Collected data:
—————

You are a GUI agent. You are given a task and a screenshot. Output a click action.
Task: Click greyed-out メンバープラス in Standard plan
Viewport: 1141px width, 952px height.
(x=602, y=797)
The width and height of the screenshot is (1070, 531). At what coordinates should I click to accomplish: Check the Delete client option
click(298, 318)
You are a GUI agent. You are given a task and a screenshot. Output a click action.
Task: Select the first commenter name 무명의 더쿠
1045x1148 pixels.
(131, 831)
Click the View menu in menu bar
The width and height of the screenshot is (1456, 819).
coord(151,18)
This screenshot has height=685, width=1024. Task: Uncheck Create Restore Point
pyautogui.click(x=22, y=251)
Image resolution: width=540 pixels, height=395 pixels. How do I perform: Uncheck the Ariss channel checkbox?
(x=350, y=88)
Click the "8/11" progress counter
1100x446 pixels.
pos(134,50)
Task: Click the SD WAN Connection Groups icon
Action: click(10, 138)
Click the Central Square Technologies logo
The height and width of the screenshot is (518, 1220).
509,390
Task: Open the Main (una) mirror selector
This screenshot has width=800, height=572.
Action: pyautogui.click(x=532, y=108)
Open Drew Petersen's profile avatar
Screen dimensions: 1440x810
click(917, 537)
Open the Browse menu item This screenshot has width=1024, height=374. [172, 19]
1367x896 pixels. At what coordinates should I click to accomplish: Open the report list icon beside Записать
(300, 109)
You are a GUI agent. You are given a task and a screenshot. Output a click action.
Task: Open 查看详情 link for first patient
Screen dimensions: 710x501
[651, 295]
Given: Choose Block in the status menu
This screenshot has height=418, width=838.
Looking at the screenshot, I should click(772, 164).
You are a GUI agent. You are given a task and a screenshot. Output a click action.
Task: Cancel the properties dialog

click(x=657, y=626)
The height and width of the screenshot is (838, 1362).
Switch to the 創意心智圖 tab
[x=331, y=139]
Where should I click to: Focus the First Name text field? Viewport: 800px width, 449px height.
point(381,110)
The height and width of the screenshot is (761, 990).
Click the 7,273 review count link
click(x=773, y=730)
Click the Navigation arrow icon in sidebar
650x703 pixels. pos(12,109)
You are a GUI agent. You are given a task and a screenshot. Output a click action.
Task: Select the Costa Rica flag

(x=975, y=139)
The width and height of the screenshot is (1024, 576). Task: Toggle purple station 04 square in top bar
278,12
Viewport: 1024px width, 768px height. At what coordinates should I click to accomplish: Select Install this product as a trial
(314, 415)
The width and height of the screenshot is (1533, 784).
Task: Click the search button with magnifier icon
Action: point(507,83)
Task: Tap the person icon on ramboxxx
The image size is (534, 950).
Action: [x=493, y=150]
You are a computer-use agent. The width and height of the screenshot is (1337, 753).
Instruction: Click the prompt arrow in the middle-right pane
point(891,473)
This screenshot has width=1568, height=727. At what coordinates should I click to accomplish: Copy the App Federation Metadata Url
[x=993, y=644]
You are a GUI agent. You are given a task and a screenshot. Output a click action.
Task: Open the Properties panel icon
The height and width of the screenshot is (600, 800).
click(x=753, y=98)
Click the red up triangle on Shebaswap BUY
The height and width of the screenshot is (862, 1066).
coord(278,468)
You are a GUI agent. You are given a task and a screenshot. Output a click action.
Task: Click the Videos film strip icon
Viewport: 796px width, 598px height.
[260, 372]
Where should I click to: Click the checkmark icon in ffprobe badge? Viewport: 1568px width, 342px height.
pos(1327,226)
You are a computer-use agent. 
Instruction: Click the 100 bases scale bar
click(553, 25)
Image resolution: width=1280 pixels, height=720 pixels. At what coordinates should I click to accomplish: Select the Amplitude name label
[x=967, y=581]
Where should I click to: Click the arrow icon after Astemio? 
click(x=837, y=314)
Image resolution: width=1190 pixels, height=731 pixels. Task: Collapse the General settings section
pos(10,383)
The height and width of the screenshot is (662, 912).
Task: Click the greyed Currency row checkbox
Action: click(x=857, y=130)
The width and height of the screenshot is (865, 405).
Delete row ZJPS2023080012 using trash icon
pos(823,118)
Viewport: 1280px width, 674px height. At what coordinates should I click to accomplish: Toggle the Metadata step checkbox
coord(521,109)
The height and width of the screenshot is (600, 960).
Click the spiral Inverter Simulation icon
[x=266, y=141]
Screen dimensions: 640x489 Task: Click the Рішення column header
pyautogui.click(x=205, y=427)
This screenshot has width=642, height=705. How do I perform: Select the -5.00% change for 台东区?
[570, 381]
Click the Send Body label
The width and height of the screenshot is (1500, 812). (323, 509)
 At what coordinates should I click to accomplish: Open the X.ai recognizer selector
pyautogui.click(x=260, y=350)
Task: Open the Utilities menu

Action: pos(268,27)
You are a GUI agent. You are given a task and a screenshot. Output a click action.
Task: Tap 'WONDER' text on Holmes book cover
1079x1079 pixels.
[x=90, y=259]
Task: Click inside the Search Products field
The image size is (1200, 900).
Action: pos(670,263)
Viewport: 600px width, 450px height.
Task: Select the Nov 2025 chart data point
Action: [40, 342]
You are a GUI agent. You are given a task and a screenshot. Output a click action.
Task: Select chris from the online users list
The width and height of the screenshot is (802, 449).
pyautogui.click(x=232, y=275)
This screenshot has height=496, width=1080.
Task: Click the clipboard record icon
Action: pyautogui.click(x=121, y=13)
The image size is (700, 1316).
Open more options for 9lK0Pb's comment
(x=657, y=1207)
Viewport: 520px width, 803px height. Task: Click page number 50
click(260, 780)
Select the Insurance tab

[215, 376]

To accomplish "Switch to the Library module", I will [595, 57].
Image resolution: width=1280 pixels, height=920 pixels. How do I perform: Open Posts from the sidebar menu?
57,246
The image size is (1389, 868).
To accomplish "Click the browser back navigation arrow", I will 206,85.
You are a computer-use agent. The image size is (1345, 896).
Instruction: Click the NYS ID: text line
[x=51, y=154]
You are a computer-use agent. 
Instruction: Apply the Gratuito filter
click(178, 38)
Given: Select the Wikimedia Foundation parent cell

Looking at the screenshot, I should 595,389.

—————

Task goal: Report only the number of lines in the records that include the word "computer".

Task output: 4